A strong, universal, responsive civil registration and vital statistics (CRVS) system is critical for Asia Pacific countries to recover from the Covid-19 pandemic and ensure that the most vulnerable have access to healthcare, immunisation and social welfare services.
This was highlighted in the Ministerial Declaration issued at the conclusion in Bangkok of the Second Ministerial Conference on CRVS (16—19 November) in Asia and the Pacific, organised by the United Nations Economic and Social Commission for Asia and the Pacific (ESCAP).
Nearly 40 per cent of global deaths in 2020 were unregistered, according to a WHO report. And preliminary WHO estimates suggest that the total global excess mortality directly or indirectly attributable to Covid-19 amounts to a 1.2 million more than the reported deaths in 2020.
“These last two years have been a tragic reminder of our inability to accurately count the human lives we lost during the Covid-19 pandemic. There is no excuse for this,” says Samira Asma, the WHO’s assistant director-general for data, analytics and delivery for impact.
“These inaccuracies have cost us immeasurable losses and led to ineffective allocations of our limited resources, including vaccines,” she adds.
Even well-functioning CRVS systems faced challenges of backlogs in death registrations and diagnostic uncertainties impeded by government-imposed Covid-19 restrictions, such as lockdowns.
The Universal Declaration of Human Rights Article 6 states: “Everyone has the right to recognition everywhere as a person before the law.” Civil registration systems, which record key life events such as births, marriages and deaths, facilitate the realisation of rights and support good governance, health and development.
But globally an estimated 1 billion people, including a disproportionate number of women, children, indigenous people, refugees and stateless people, live without proof of legal identity.
According to a UNICEF report, nearly 64 million children under the age of five in the Asia Pacific region still do not have their births registered, which may deny them access to essential services such as education, health and other social protections.
“While many countries are close to registering all births and deaths, others are rapidly closing the gap. Nevertheless, we have yet to get everyone in the picture,” says Armida Salsiah Alisjahbana, executive secretary of ESCAP.
Key findings from ESCAP’s review of mid-term progress of the CRVS decade (2015—2024) show that complete registration of deaths is lower than for births in most Asia Pacific countries. Most countries have made progress in death registrations particularly noteworthy scale-ups have been in Samoa, Cambodia, Lao People’s Democratic Republic and Bangladesh.
The region has also seen a shift from manual registration of births and deaths to electronic and digitised systems. Most countries have achieved two targets — a certificate is almost always automatically delivered free of cost when births and deaths are registered; and the target of recording causes of death occurring in hospitals.
The conference noted that the registration of timely births and deaths can be greatly facilitated by transferring the primary responsibility for the notification of births and deaths from individuals and families to health sector and civil registration authorities.
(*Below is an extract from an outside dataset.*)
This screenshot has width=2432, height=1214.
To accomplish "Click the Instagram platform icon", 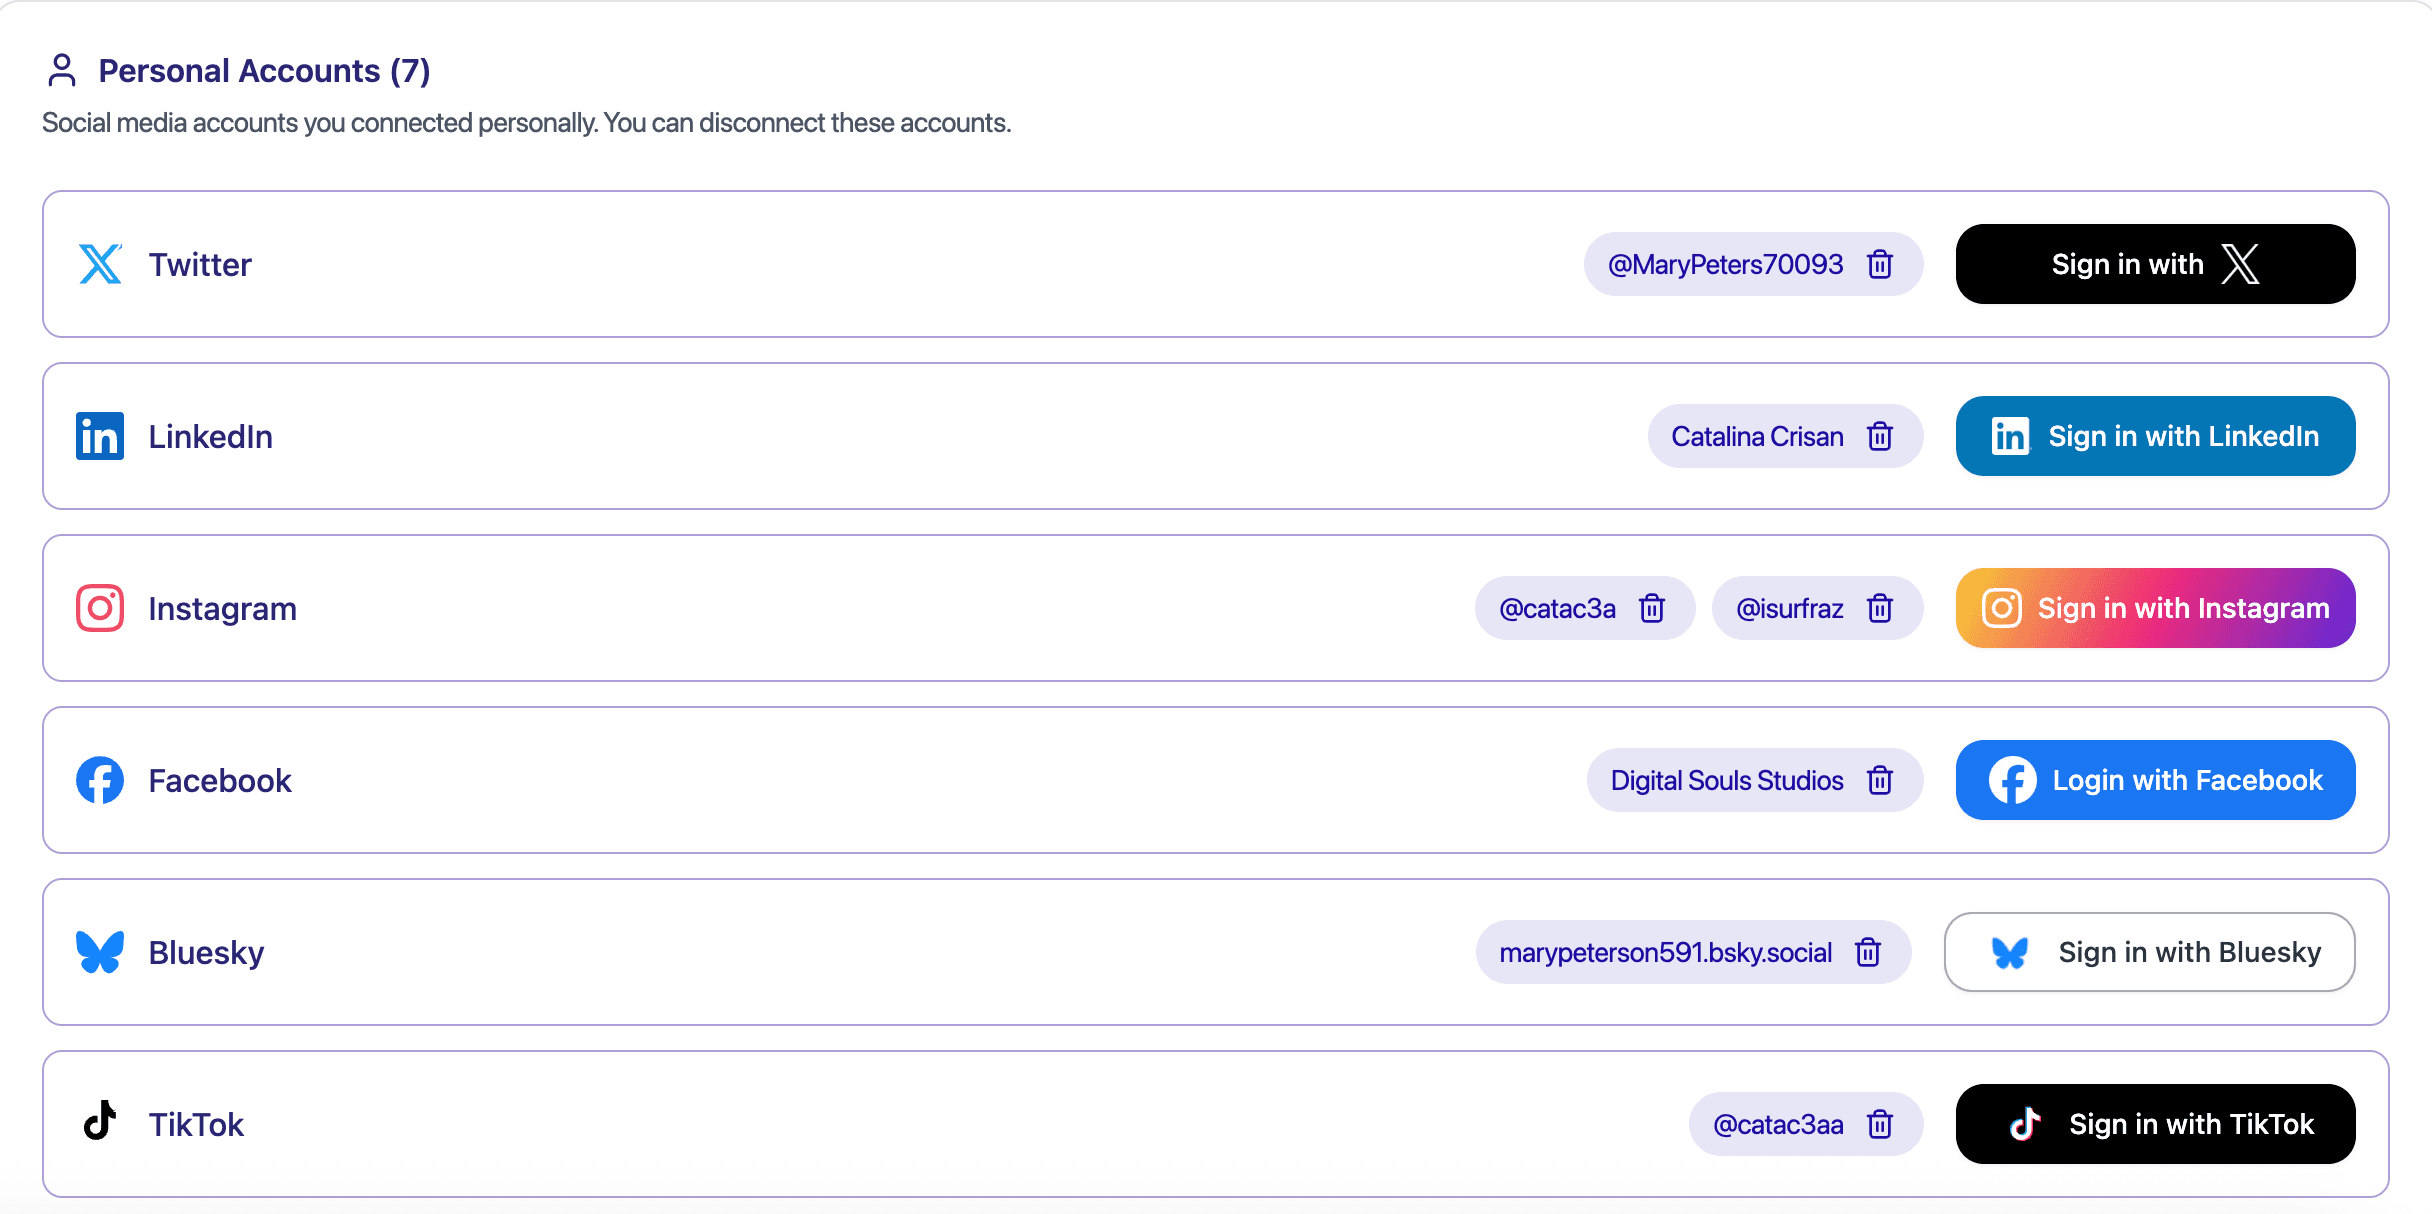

For example, in Bangladesh, health workers who visit communities are required to collect data on births and deaths. Known as the Kaliganj model, which has been scaled across the country, it has in a few years led to an increase in complete registration of births from 50 per cent to 83 per cent, and deaths from less than 10 per cent to 90 per cent.
“Determining causes of death is also critical for public health monitoring. In at least 13 countries from Bangladesh to Rwanda to Colombia, a verbal autopsy is performed, whereby family members or people closest to the deceased are interviewed to determine what may have been the cause of death,” Philip Setel, vice president, Public Health Programmes and director of CRVS Improvement at Vital Strategies tells SciDev.Net.
One of the commitments in the Ministerial Declaration is to conduct substantive identification and assessment of inequalities related to civil registration and vital statistics systems and take measures to remove all barriers to civil registration of vital events among vulnerable populations.
“We are currently working with five countries to support them in conducting inequality assessments of CRVS systems to be able to identify and quantify who is being left out,” Petra Nahmias, ESCAP chief of the Population and Social Statistics Section, tells SciDev.Net.
The UN Sustainable Development Goals (SDGs) call for 100 per cent of births and 80 per cent of deaths to be registered globally by 2030.
“Strong civil registration and vital statistics systems are vital to track progress towards SDGs. We need a clarion call to achieve 75 per cent complete births, deaths and causes of death registration by 2025 and deliver on CRVS goals and targets by 2030,” Asma told the conference.